Stored data
----

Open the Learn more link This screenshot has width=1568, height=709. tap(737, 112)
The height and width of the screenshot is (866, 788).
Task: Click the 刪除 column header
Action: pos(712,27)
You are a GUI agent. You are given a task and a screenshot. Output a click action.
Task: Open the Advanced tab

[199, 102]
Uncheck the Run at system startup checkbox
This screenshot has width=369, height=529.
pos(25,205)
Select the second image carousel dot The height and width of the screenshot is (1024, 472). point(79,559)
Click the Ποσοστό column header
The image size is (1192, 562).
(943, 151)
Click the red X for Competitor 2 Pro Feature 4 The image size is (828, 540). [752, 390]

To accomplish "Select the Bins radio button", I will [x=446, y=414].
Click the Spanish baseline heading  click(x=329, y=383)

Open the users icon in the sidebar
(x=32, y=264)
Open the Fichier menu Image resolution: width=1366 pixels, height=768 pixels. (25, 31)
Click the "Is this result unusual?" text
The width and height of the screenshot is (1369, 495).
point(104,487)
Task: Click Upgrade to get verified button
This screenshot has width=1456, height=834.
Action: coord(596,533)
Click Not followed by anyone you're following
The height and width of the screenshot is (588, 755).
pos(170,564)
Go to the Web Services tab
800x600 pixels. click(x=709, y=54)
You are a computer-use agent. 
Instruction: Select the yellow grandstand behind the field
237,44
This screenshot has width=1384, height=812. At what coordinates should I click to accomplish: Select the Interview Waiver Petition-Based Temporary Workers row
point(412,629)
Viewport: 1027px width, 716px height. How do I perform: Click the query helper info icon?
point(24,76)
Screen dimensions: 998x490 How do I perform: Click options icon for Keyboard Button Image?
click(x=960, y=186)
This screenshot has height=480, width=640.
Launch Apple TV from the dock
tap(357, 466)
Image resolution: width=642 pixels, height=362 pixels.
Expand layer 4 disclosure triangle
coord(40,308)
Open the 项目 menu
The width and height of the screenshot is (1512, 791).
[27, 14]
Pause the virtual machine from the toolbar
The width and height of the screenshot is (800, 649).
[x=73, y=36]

----

▶ [Task objective]: Print every line of the records above without a single difference.

▶ [Task response]:
Open the Learn more link This screenshot has width=1568, height=709. tap(737, 112)
The height and width of the screenshot is (866, 788).
Task: Click the 刪除 column header
Action: pos(712,27)
You are a GUI agent. You are given a task and a screenshot. Output a click action.
Task: Open the Advanced tab

[199, 102]
Uncheck the Run at system startup checkbox
This screenshot has width=369, height=529.
pos(25,205)
Select the second image carousel dot The height and width of the screenshot is (1024, 472). point(79,559)
Click the Ποσοστό column header
The image size is (1192, 562).
(943, 151)
Click the red X for Competitor 2 Pro Feature 4 The image size is (828, 540). [752, 390]

To accomplish "Select the Bins radio button", I will [x=446, y=414].
Click the Spanish baseline heading  click(x=329, y=383)

Open the users icon in the sidebar
(x=32, y=264)
Open the Fichier menu Image resolution: width=1366 pixels, height=768 pixels. (25, 31)
Click the "Is this result unusual?" text
The width and height of the screenshot is (1369, 495).
point(104,487)
Task: Click Upgrade to get verified button
This screenshot has width=1456, height=834.
Action: coord(596,533)
Click Not followed by anyone you're following
The height and width of the screenshot is (588, 755).
pos(170,564)
Go to the Web Services tab
800x600 pixels. click(x=709, y=54)
You are a computer-use agent. 
Instruction: Select the yellow grandstand behind the field
237,44
This screenshot has width=1384, height=812. At what coordinates should I click to accomplish: Select the Interview Waiver Petition-Based Temporary Workers row
point(412,629)
Viewport: 1027px width, 716px height. How do I perform: Click the query helper info icon?
point(24,76)
Screen dimensions: 998x490 How do I perform: Click options icon for Keyboard Button Image?
click(x=960, y=186)
This screenshot has height=480, width=640.
Launch Apple TV from the dock
tap(357, 466)
Image resolution: width=642 pixels, height=362 pixels.
Expand layer 4 disclosure triangle
coord(40,308)
Open the 项目 menu
The width and height of the screenshot is (1512, 791).
[27, 14]
Pause the virtual machine from the toolbar
The width and height of the screenshot is (800, 649).
[x=73, y=36]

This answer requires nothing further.